======== Data for this task

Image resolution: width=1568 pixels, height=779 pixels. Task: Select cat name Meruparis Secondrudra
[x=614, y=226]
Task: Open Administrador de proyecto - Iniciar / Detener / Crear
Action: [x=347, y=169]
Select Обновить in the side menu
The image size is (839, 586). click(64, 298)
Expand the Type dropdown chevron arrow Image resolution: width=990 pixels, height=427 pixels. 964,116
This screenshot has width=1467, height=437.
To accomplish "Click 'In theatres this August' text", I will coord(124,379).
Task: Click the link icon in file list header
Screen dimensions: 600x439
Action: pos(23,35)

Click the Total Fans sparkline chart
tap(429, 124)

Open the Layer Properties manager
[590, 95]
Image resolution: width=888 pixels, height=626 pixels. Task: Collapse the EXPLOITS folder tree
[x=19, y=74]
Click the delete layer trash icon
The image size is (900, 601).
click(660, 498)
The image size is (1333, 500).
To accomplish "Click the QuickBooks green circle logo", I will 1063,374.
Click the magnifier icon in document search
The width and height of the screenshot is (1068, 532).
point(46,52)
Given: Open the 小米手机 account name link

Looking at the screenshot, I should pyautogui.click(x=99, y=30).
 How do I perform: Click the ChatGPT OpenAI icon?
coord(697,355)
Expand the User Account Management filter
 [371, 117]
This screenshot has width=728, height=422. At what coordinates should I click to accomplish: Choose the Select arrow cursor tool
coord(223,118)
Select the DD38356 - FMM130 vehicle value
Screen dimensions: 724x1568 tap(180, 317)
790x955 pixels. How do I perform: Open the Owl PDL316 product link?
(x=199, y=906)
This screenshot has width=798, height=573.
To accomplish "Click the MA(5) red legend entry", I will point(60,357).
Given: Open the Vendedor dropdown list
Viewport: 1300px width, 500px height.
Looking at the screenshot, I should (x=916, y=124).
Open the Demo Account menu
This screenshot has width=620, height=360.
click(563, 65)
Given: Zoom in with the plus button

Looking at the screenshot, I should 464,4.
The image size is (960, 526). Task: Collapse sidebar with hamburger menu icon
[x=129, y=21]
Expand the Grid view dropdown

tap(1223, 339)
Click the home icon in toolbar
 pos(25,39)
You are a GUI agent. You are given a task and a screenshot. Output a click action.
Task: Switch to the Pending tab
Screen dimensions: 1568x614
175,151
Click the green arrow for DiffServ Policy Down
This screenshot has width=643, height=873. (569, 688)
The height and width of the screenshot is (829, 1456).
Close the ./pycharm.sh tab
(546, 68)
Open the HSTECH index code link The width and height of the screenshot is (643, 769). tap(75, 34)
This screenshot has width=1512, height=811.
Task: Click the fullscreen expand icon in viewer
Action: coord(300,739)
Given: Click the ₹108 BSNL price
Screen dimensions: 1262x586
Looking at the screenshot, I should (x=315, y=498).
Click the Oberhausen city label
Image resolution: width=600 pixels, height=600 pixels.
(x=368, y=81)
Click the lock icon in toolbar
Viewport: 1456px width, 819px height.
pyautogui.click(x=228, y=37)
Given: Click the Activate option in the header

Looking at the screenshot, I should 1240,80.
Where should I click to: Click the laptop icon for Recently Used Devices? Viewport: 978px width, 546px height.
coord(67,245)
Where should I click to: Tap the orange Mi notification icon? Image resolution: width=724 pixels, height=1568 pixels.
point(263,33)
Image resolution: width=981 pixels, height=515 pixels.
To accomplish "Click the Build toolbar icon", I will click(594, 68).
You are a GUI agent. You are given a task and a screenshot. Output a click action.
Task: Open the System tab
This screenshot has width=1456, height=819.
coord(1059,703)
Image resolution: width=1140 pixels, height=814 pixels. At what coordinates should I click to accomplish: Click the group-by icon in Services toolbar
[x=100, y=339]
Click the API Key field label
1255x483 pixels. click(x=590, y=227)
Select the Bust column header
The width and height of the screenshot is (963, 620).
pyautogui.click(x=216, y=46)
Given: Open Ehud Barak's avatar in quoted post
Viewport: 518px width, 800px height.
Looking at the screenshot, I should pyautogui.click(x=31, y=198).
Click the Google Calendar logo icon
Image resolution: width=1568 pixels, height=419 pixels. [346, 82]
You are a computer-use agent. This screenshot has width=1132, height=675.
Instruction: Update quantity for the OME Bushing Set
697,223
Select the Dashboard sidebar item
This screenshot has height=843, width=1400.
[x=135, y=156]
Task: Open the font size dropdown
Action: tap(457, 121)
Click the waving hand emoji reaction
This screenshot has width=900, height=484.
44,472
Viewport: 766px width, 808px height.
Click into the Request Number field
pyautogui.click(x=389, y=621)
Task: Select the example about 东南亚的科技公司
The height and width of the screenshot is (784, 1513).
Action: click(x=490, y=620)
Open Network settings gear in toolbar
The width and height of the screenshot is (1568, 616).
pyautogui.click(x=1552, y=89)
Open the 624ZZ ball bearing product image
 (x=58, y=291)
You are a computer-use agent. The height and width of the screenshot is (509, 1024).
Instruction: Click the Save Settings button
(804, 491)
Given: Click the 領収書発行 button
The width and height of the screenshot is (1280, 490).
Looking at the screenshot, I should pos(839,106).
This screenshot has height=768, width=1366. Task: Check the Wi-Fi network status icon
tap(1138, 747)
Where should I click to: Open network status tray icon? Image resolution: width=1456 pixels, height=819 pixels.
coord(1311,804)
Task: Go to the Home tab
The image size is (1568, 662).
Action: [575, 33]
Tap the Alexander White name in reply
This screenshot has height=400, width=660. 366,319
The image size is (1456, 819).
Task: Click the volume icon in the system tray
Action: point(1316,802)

================

=== Required task ===
Reproduce every one of the records above, line for line, without any change.

=== The answer ===
Image resolution: width=1568 pixels, height=779 pixels. Task: Select cat name Meruparis Secondrudra
[x=614, y=226]
Task: Open Administrador de proyecto - Iniciar / Detener / Crear
Action: [x=347, y=169]
Select Обновить in the side menu
The image size is (839, 586). click(64, 298)
Expand the Type dropdown chevron arrow Image resolution: width=990 pixels, height=427 pixels. 964,116
This screenshot has width=1467, height=437.
To accomplish "Click 'In theatres this August' text", I will coord(124,379).
Task: Click the link icon in file list header
Screen dimensions: 600x439
Action: pos(23,35)

Click the Total Fans sparkline chart
tap(429, 124)

Open the Layer Properties manager
[590, 95]
Image resolution: width=888 pixels, height=626 pixels. Task: Collapse the EXPLOITS folder tree
[x=19, y=74]
Click the delete layer trash icon
The image size is (900, 601).
click(660, 498)
The image size is (1333, 500).
To accomplish "Click the QuickBooks green circle logo", I will 1063,374.
Click the magnifier icon in document search
The width and height of the screenshot is (1068, 532).
point(46,52)
Given: Open the 小米手机 account name link

Looking at the screenshot, I should pyautogui.click(x=99, y=30).
 How do I perform: Click the ChatGPT OpenAI icon?
coord(697,355)
Expand the User Account Management filter
 [371, 117]
This screenshot has width=728, height=422. At what coordinates should I click to accomplish: Choose the Select arrow cursor tool
coord(223,118)
Select the DD38356 - FMM130 vehicle value
Screen dimensions: 724x1568 tap(180, 317)
790x955 pixels. How do I perform: Open the Owl PDL316 product link?
(x=199, y=906)
This screenshot has width=798, height=573.
To accomplish "Click the MA(5) red legend entry", I will point(60,357).
Given: Open the Vendedor dropdown list
Viewport: 1300px width, 500px height.
Looking at the screenshot, I should (x=916, y=124).
Open the Demo Account menu
This screenshot has width=620, height=360.
click(563, 65)
Given: Zoom in with the plus button

Looking at the screenshot, I should 464,4.
The image size is (960, 526). Task: Collapse sidebar with hamburger menu icon
[x=129, y=21]
Expand the Grid view dropdown

tap(1223, 339)
Click the home icon in toolbar
 pos(25,39)
You are a GUI agent. You are given a task and a screenshot. Output a click action.
Task: Switch to the Pending tab
Screen dimensions: 1568x614
175,151
Click the green arrow for DiffServ Policy Down
This screenshot has width=643, height=873. (569, 688)
The height and width of the screenshot is (829, 1456).
Close the ./pycharm.sh tab
(546, 68)
Open the HSTECH index code link The width and height of the screenshot is (643, 769). tap(75, 34)
This screenshot has width=1512, height=811.
Task: Click the fullscreen expand icon in viewer
Action: coord(300,739)
Given: Click the ₹108 BSNL price
Screen dimensions: 1262x586
Looking at the screenshot, I should (x=315, y=498).
Click the Oberhausen city label
Image resolution: width=600 pixels, height=600 pixels.
(x=368, y=81)
Click the lock icon in toolbar
Viewport: 1456px width, 819px height.
pyautogui.click(x=228, y=37)
Given: Click the Activate option in the header

Looking at the screenshot, I should 1240,80.
Where should I click to: Click the laptop icon for Recently Used Devices? Viewport: 978px width, 546px height.
coord(67,245)
Where should I click to: Tap the orange Mi notification icon? Image resolution: width=724 pixels, height=1568 pixels.
point(263,33)
Image resolution: width=981 pixels, height=515 pixels.
To accomplish "Click the Build toolbar icon", I will click(594, 68).
You are a GUI agent. You are given a task and a screenshot. Output a click action.
Task: Open the System tab
This screenshot has width=1456, height=819.
coord(1059,703)
Image resolution: width=1140 pixels, height=814 pixels. At what coordinates should I click to accomplish: Click the group-by icon in Services toolbar
[x=100, y=339]
Click the API Key field label
1255x483 pixels. click(x=590, y=227)
Select the Bust column header
The width and height of the screenshot is (963, 620).
pyautogui.click(x=216, y=46)
Given: Open Ehud Barak's avatar in quoted post
Viewport: 518px width, 800px height.
Looking at the screenshot, I should pyautogui.click(x=31, y=198).
Click the Google Calendar logo icon
Image resolution: width=1568 pixels, height=419 pixels. [346, 82]
You are a computer-use agent. This screenshot has width=1132, height=675.
Instruction: Update quantity for the OME Bushing Set
697,223
Select the Dashboard sidebar item
This screenshot has height=843, width=1400.
[x=135, y=156]
Task: Open the font size dropdown
Action: tap(457, 121)
Click the waving hand emoji reaction
This screenshot has width=900, height=484.
44,472
Viewport: 766px width, 808px height.
Click into the Request Number field
pyautogui.click(x=389, y=621)
Task: Select the example about 东南亚的科技公司
The height and width of the screenshot is (784, 1513).
Action: click(x=490, y=620)
Open Network settings gear in toolbar
The width and height of the screenshot is (1568, 616).
pyautogui.click(x=1552, y=89)
Open the 624ZZ ball bearing product image
 (x=58, y=291)
You are a computer-use agent. The height and width of the screenshot is (509, 1024).
Instruction: Click the Save Settings button
(804, 491)
Given: Click the 領収書発行 button
The width and height of the screenshot is (1280, 490).
Looking at the screenshot, I should pos(839,106).
This screenshot has height=768, width=1366. Task: Check the Wi-Fi network status icon
tap(1138, 747)
Where should I click to: Open network status tray icon? Image resolution: width=1456 pixels, height=819 pixels.
coord(1311,804)
Task: Go to the Home tab
The image size is (1568, 662).
Action: [575, 33]
Tap the Alexander White name in reply
This screenshot has height=400, width=660. 366,319
The image size is (1456, 819).
Task: Click the volume icon in the system tray
Action: point(1316,802)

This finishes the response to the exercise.